• _AANGELEVERDE TEKST_:
:::::

Pater Damiaan was op de hoogte van wat er zich in Parijs afspeelde en hij leefde mee.
In een brief aan zijn broer Pamfiel uit september 1870 vraagt hij meer informatie over het verloop van de oorlog :
Het nieuws van de nieuwe oorlog tussen Frankrijk en Pruisen heeft ons bereikt via de telegrafische berichten, aangekomen in Californië… Ik hoop dat deze politieke twisten binnenkort eindigen en dat men de arme inwoners van België met rust laat. De kranten hier hebben bericht dat de Fransen verslagen werden, rond 8 of 9 augustus, in de omgeving van Metz. Dat is het laatste nieuws dat we weten. Wat zal er worden van de godsdienst, Frankrijk en vooral Napoleon… (Brief Damiaan aan zijn broer Pamfiel, 22 september 1870).
In juli 1872 verwijst hij, met een sneer aan het adres van zijn broer, ook naar de vier martelaren :
Bent u nog steeds professor in Versailles en hoe ging u om met de Pruisen tijdens hun verblijf in deze stad? De kranten informeerden ons over de verschrikkelijke gevolgen van deze oorlog. Ze spraken ook over enkele toegewijde priesters, maar ze noemden u niet, mijn beste broer. Was u zo laf om de kanonskogels te vrezen? Dat had ik nu nooit gedacht van een Belg uit Tremelo!!! (Brief Damiaan aan zijn broer Pamfiel, 14 juli 1872).
Dat Damiaan geraakt was door het lot van zijn medebroeders staat buiten kijf, want hij heeft elk van hen persoonlijk gekend tijdens zijn religieuze opleiding in Parijs en Issy. Het is daarom ook niet verwonderlijk dat we het boek Les martyrs de Picpus van pater Benoit Perdereau uit 1872 terugvinden in Damiaans bibliotheek. Deze publicatie bevat eveneens een antwoord op de vaak gestelde vraag: “ja, maar had Damiaan wel de tijd om al die boeken te lezen?”. Op pagina 453 staat het antwoord met potlood geschreven : “Gelezen de dag vóór mijn feest, 1872, 26 sep” (26 september = feestdag Heilige Cosmas en Damianus, nvdr)

:::::

• _OPDRACHTEN_:
**a.** Waar werden de Fransen volgens de tekst over pater Damiaan rond 8 of 9 augustus verslagen?
**b.** Werk in de tekst over pater Damiaan alles vanaf "In juli 1872" tot en met "14 juli 1872)." bij door "Versailles" te vervangen door "Parijs".

• _BRONFRAGMENT_:
:::::

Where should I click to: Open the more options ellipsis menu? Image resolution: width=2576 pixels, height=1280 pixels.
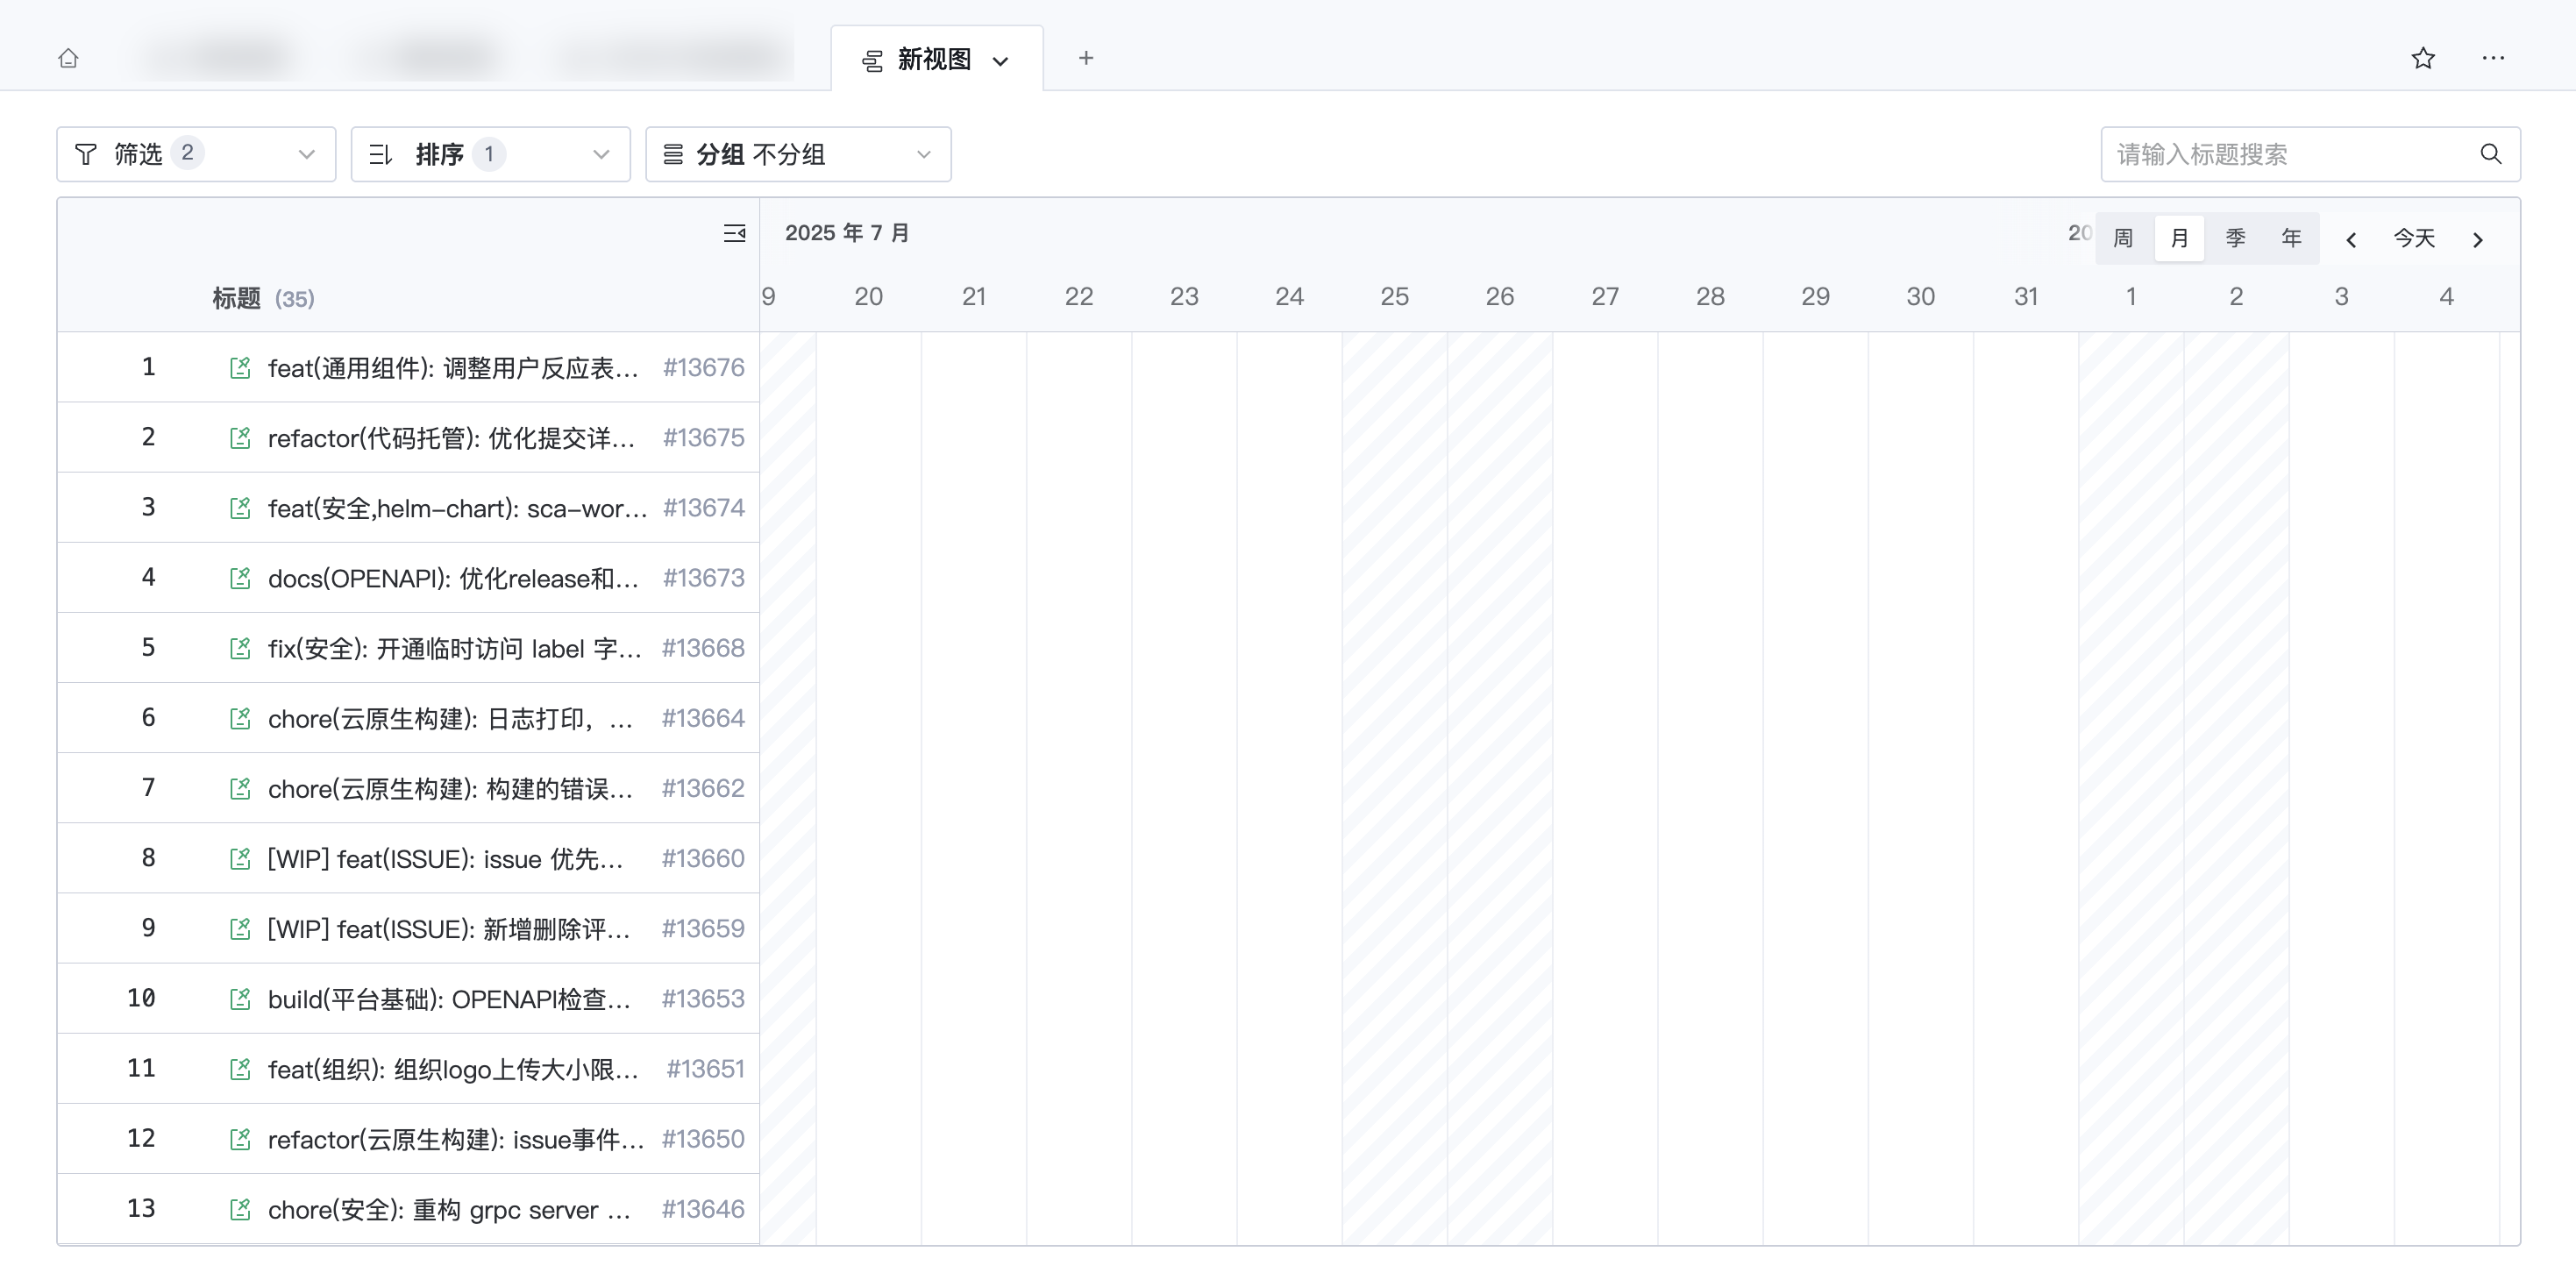click(2493, 58)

:::::

• _ANTWOORDEN PER OPDRACHT_:
**a.** In de omgeving van Metz.

**b.**
In juli 1872 verwijst hij, met een sneer aan het adres van zijn broer, ook naar de vier martelaren :
Bent u nog steeds professor in Parijs en hoe ging u om met de Pruisen tijdens hun verblijf in deze stad? De kranten informeerden ons over de verschrikkelijke gevolgen van deze oorlog. Ze spraken ook over enkele toegewijde priesters, maar ze noemden u niet, mijn beste broer. Was u zo laf om de kanonskogels te vrezen? Dat had ik nu nooit gedacht van een Belg uit Tremelo!!! (Brief Damiaan aan zijn broer Pamfiel, 14 juli 1872).